Die Einschätzung der Wahrscheinlichkeit des Eintretens bestimmter Ereignisse ist oft sehr subjektiv. Dennoch lassen sich bestimmte Muster oder Tendenzen bei dieser Einschätzung feststellen. An dieser Stelle sind daher einige Erkenntnisse dargestellt.

In Situationen der Unsicherheit werden häufig heuristische Strategien zur Einschätzung der Wahrscheinlichkeit angewendet. Ein Ereignis wird demnach für um so wahrscheinlicher gehalten, je leichter ähnliche Ereignisse erinnert werden können.

Ausführliche und häufige Information über Risiken kann dazu führen, daß lediglich aufgrund der durch die Information erhöhten Aufmerksamtkeit/Auffälligkeit die Wahrscheinlichkeit des Ereignisses sehr hoch eingeschätzt wird (z.B. Information über Flugzeugabsturz).

Gewinne werden im allgemeinen anders bewertet als Verluste: Wenn es um Wahlmöglichkeiten geht, die zu Gewinnen führen können, wird der sichere Gewinn bevorzugt; wenn es um Wahlmöglichkeiten geht, die zu Verlusten führen können, präferieren wir jedoch die riskantere - uns möglicherweise einen Verlust ersparende - Option.

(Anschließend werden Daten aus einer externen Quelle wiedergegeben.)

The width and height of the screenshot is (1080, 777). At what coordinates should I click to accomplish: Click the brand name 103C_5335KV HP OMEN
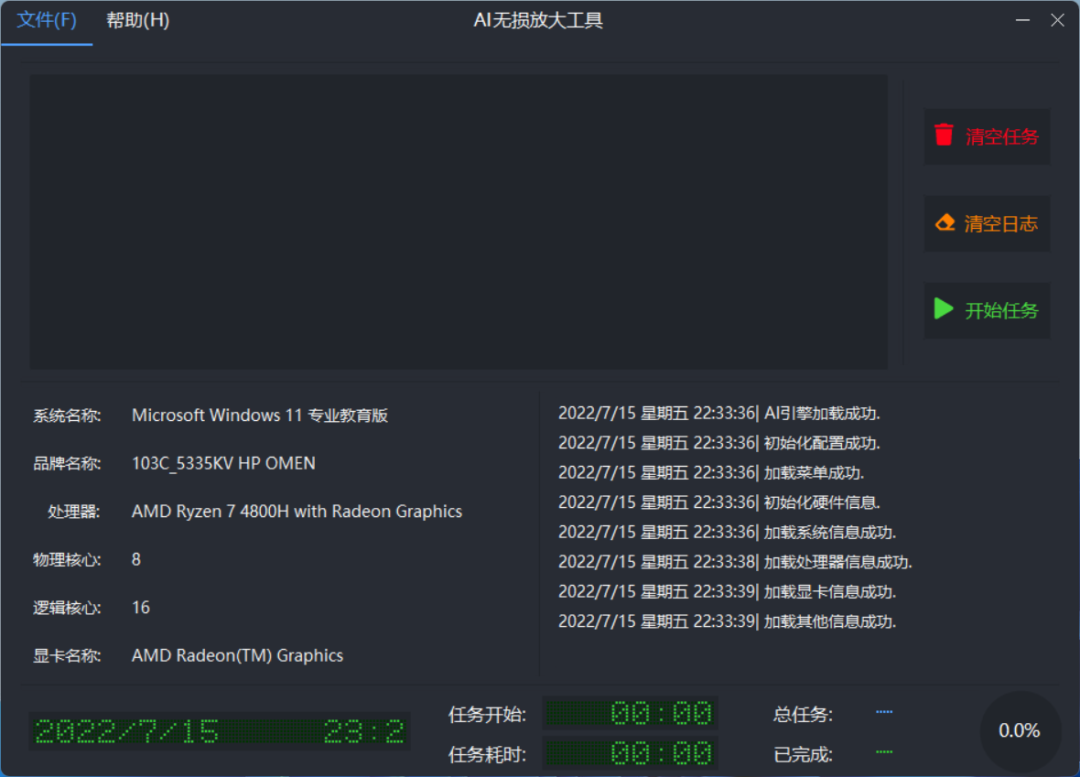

Ein Risiko wird höher eingeschätzt, wenn eine Technik ein Potential zur Verursachung von Unfällen mit vielen Todesfällen hat, als wenn die Todesfälle einzeln eintreten. So wird das Flugzeug häufig als risikoreicher als das Auto eingeschätzt.

Eine Technik, deren Versagen uns direkt betreffen könnte, erscheint ganz allgemein riskanter und weniger nützlich als eine Technik, deren negative Folgen andere treffen. Der Schaden, der einem selbst zugefügt wird, ist offenbar gravierender als der Schaden, der andere trifft. (St. Floriansprinzip)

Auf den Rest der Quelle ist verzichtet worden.